--- START ---

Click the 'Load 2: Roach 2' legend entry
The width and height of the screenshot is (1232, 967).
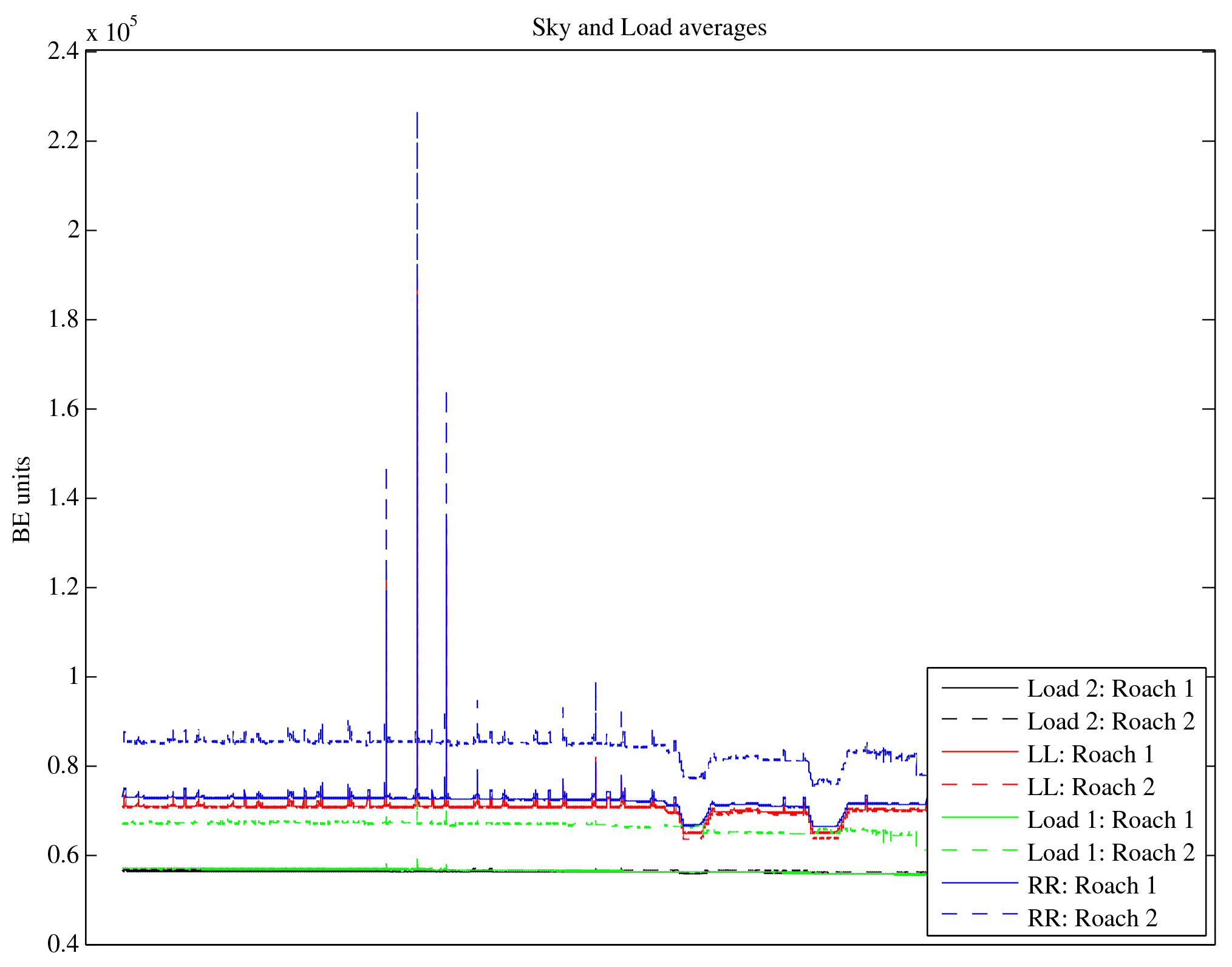click(1110, 722)
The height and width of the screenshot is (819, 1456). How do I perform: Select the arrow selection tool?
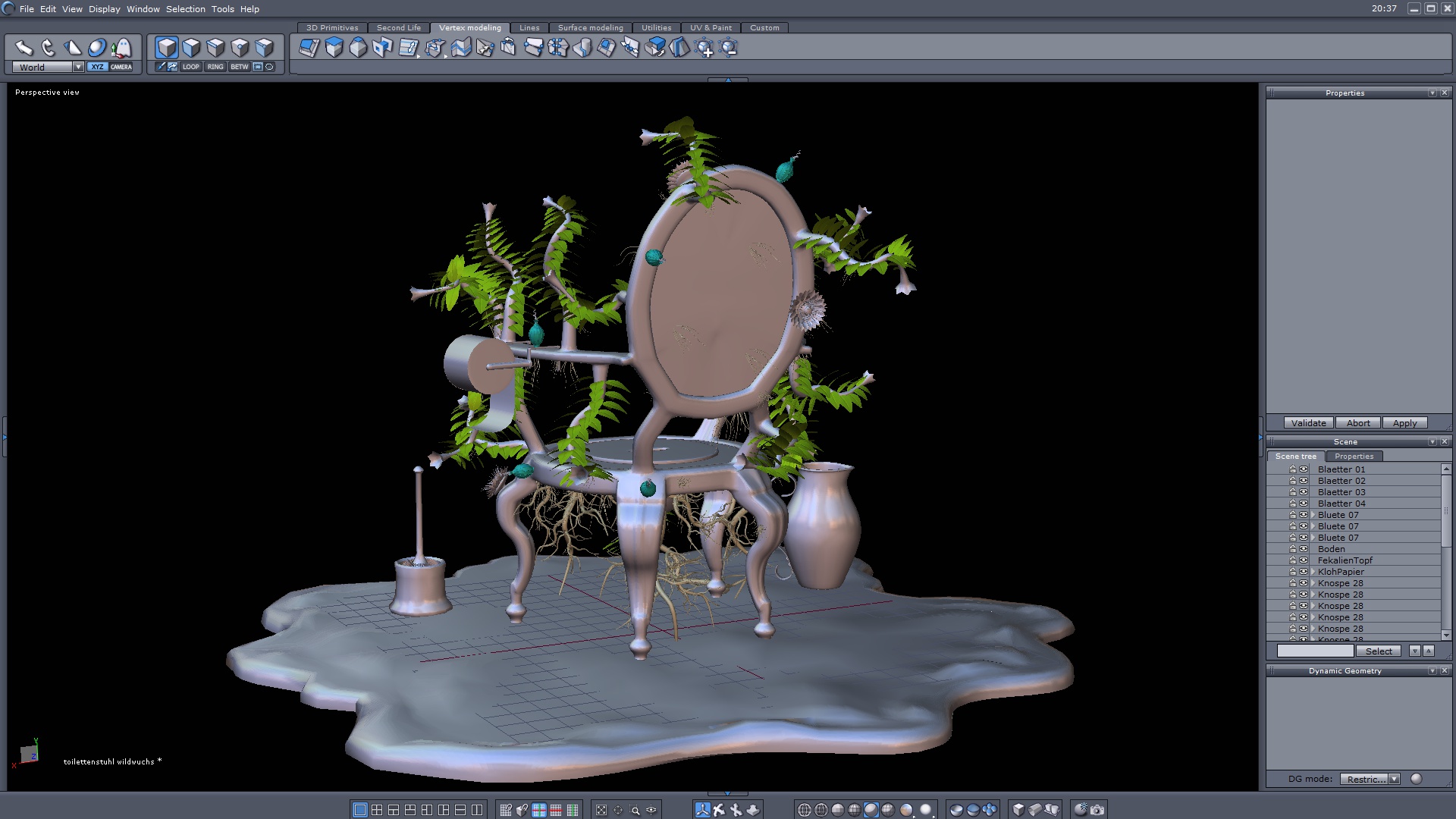(x=24, y=48)
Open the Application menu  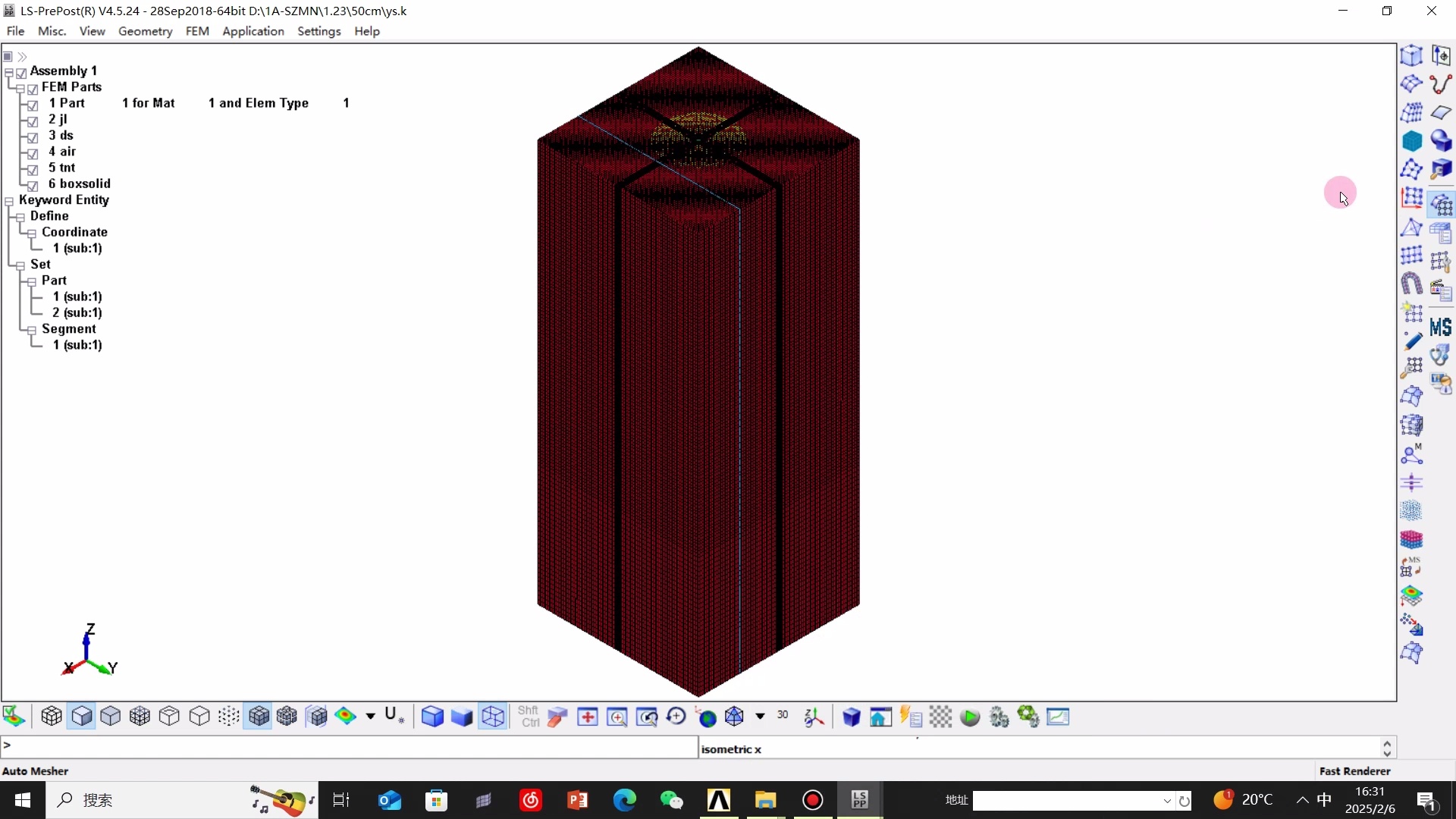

--- END ---

**What needs to be done**.
With the images excluded, reproduce the data above precisely as written.

**Response area**.
Click the 'Load 2: Roach 2' legend entry
The width and height of the screenshot is (1232, 967).
click(1110, 722)
The height and width of the screenshot is (819, 1456). How do I perform: Select the arrow selection tool?
(x=24, y=48)
Open the Application menu  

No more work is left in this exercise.